START Document excerpt
Places | |
---|---|
Accession Number | PR05640 |
Collection type | Private Record |
Record type | Collection |
Measurement | Extent: 1 cm; Wallet/s: 1 |
Object type | Letter, Artwork, Postcard |
Maker |
Best, Harold Edwin Parker, Ebb Richard Poole, William |
Place made | France, United Kingdom: England, Wiltshire, Salisbury Plain |
Date made | 1917 |
Access | Open |
Conflict |
First World War, 1914-1918 |
Copying Provisions | Copyright expired. Copying permitted subject to physical condition. Permission for reproduction not required. |
Fenton, Edith Millicent (b.1898 - d.1990) and Fenton, Minnie Grace (b.1898 - d.1954)
Collection relating to the First World War service of 9963 Private Harold Edwin Best, 9 Field Ambulance, 6121 Private Ebb Richard Parker, 17 Battalion, and 12045 Sapper William Poole, 60 Australian Broad Gauge Railway Operating Company, France, England, 1917.
END Document excerpt
START Data under study
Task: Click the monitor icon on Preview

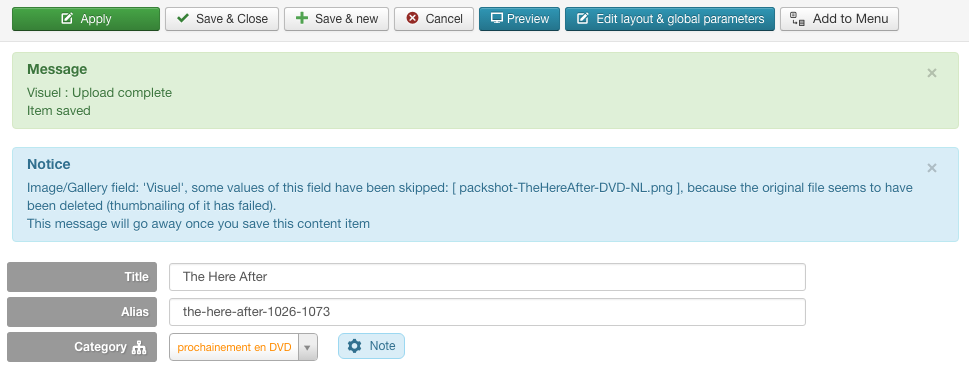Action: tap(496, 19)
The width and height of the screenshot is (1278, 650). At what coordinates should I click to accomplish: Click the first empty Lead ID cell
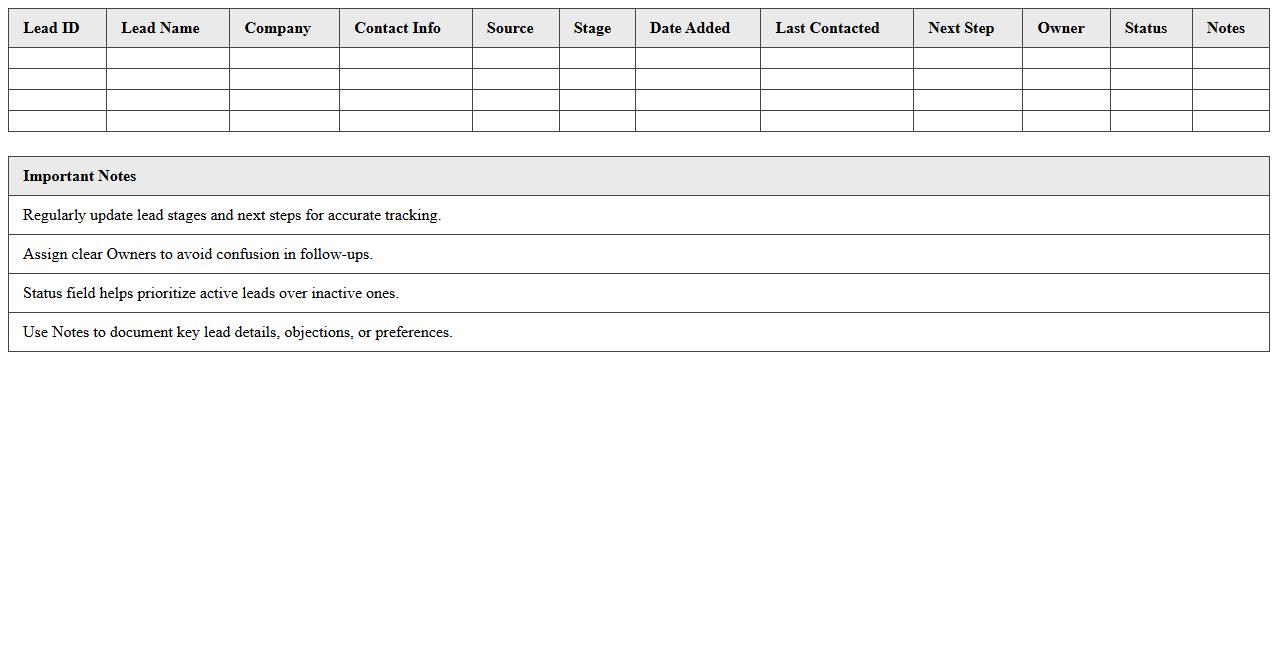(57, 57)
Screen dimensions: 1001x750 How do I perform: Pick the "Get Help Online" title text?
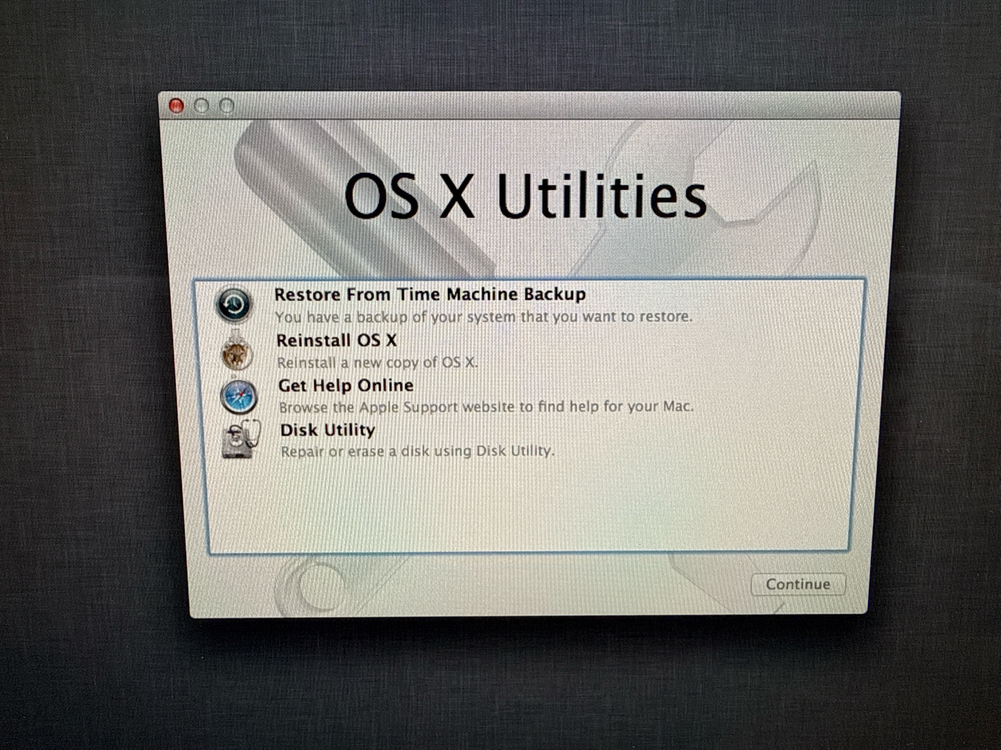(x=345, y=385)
END Data under study
Answer these questions from the archive record:
(a) What accession number does the record give?
(b) In which unit did Sapper William Poole serve?
(c) In what year was the material made?
The items have no connection to the archive record.

**Problem solution:**
(a) PR05640
(b) 60 Australian Broad Gauge Railway Operating Company
(c) 1917